Director Sammi Cohen spoke to EW about making a coming-of-age movie that mixes comedy and drama, how they updated the source material for a modern audience, and why now is the right time to tell a story about Jews just having fun.

You Are So Not Invited To My Bat Mitzvah
You Are So Not Invited To My Bat Mitzvah

Courtesy of Netflix Idina Menzel, Samantha Lorraine, Adam Sandler, Sunny Sandler, and Sadie Sandler in 'You Are So Not Invited to My Bat Mitzvah'

ENTERTAINMENT WEEKLY: Were you familiar with the 2005 book before signing on to direct?

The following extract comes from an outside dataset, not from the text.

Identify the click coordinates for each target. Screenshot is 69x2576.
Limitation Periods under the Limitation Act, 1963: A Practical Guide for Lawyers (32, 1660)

SAMMI COHEN: I reread the book before we went into making this movie, and the book is great. It's like a snapshot of 2005, but with the movie, I'd say this is a more progressive, modern telling of that source material. I think the movie definitely is a little more inclusive — queer, body positive, and progressive — when it comes to the social issues, family dynamics, gender, and all that stuff, just to update it.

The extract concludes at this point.